PÂLE EN MOI LE DEPART ET TOUS SES GLISSEMENTS

PÂLE EN MOI LE DEPART ET TOUS SES GLISSEMENTS

1.
Glissement.
Le poème "glissement nocturne" évoque une violoncelliste qui joue la nuit de sombres et mélancolique mélodies qu'les voisins ont même porté plainte. Au si petit matin que nul ne s'en aperçoit, elle se glisse entre les rues et disparaît. Personne n'a jamais vu, aperçu, entrevu la violoncelliste. Même pas le réparateur qui vient chaque jour réparer - puisque c'est son métier - dans l'appartement. Inexplicablement, on ne sait comment, c'est bien étonnant, et même très épatant, il est tombé amoureux de la musicienne dont il collectionne les absences. Il répète souvent ces deux vers qu'il a pris du poème Ode de Valéry Larbaud :
"Prête-moi ton grand bruit, ta grande allure si douce,
Ton glissement nocturne à travers l'Europe illuminée".
C'est joli, mais un peu sot.

2.
Autres glissements et expressions relevées dans le poème de Jules Supervielle qui commence par ce vers : "Serai-un jour celui qui lui-même mena..." :

2.1
"tropicales plages" : quant à faire, puisqu'on voyage, autant aller tropiquer plutôt que d'se les peler sur les plages du Nord. Ceci dit, moi, ça me dit rien, les "tropicales plages". Pour y aller choper un cas d'école à faire songer les éminents, autant rester chez moi à attraper des rhumes. Moins exotique, plus rassurant.

2.2
"une tristesse à l'odeur d'ananas" : c'est sûr que ça change de la tristesse à l'odeur de chaussettes, de tabac froid, de mur rouge, de fenêtre sale, de gaz d'échappement, d'haleine chargée, de corps moite, de beurre rance, de mauvaise huile et de poisson pané.

2.3
"l'enfance aux entraves prudentes" : c'est joli et peut vouloir dire que ce qui distingue l'enfance de l'adulterie c'est que môme encore, on n'ose pas. Ceci dit, c'est approximatif comme point de vue. Y a des mômes culottés et des adultes craintifs. Il y aussi des marins d'eau douce et de vieux loups de mer. Il y a aussi des y a pas d'quoi rire et des coussins péteurs. Il y a aussi de soucieux sociologues et des pinces à linge. Il y aussi des cons tondants, des cons sentants, des cons ciencieux et des saouls pires que tout.

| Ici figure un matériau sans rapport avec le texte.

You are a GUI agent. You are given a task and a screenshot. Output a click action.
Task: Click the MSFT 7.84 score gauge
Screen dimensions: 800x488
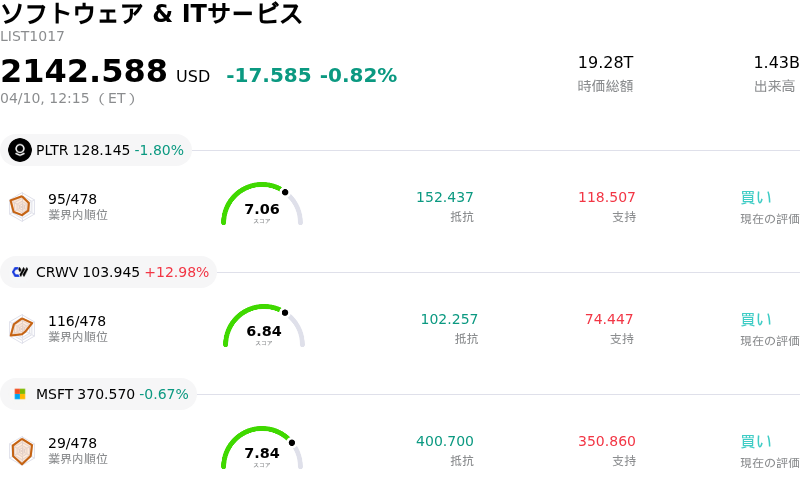tap(262, 450)
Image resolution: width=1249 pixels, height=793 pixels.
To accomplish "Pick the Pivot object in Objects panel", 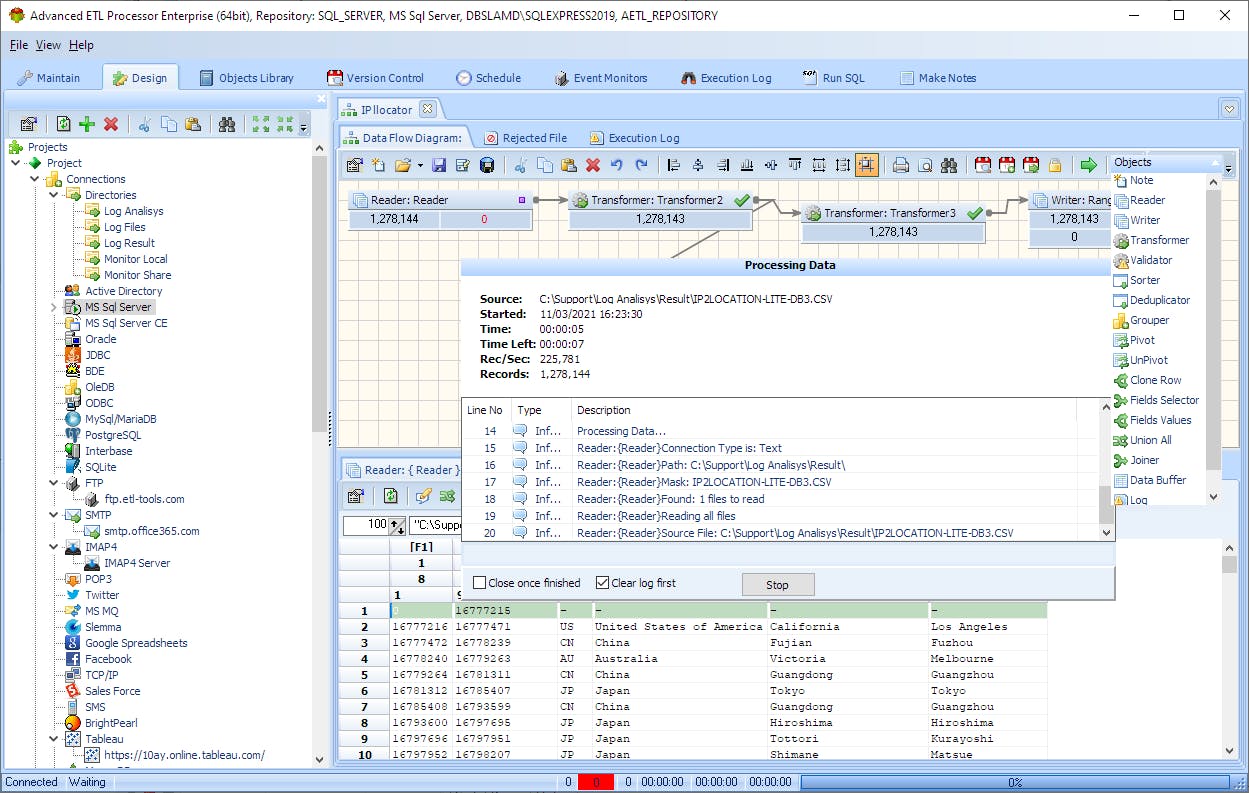I will 1141,340.
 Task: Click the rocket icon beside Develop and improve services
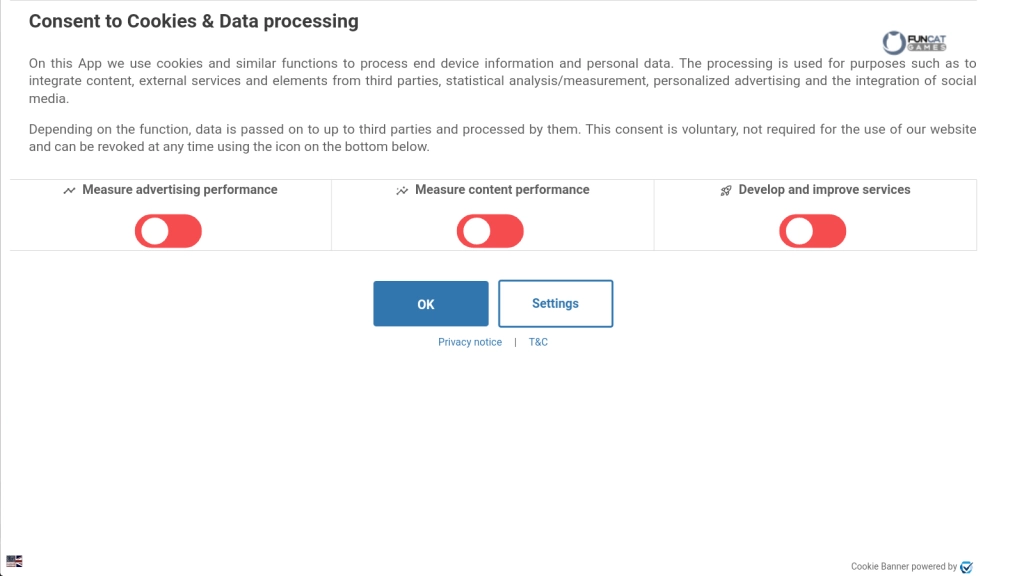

Il y a aussi des vaches qui rient et des chauves qui peut.

2.4
"je ne puis adorer une ardeur" : on dirait qu'il a piqué ça à Racine, le Supervielle :
"Je ne puis adorer une ardeur si intense.
Que voulez-vous, pour vous je ne mets pas en transe."
(Racine, I fit ses noces en torride, III, 4)

 2.5
"J'aurais vécu là-bas le plus clair de ma vie" :
J'apprécie ces alexandrins clairs qui nous changent des "Ayant passé ailleurs les promesses de l'ombre", ou "L'aube en moi sillons faux cils et mares d'eau", ou "J'ai repris l'aube et les coiffeuses foudroyantes", ou "Pâle en moi le départ faut qu'jaille ach'ter du pain".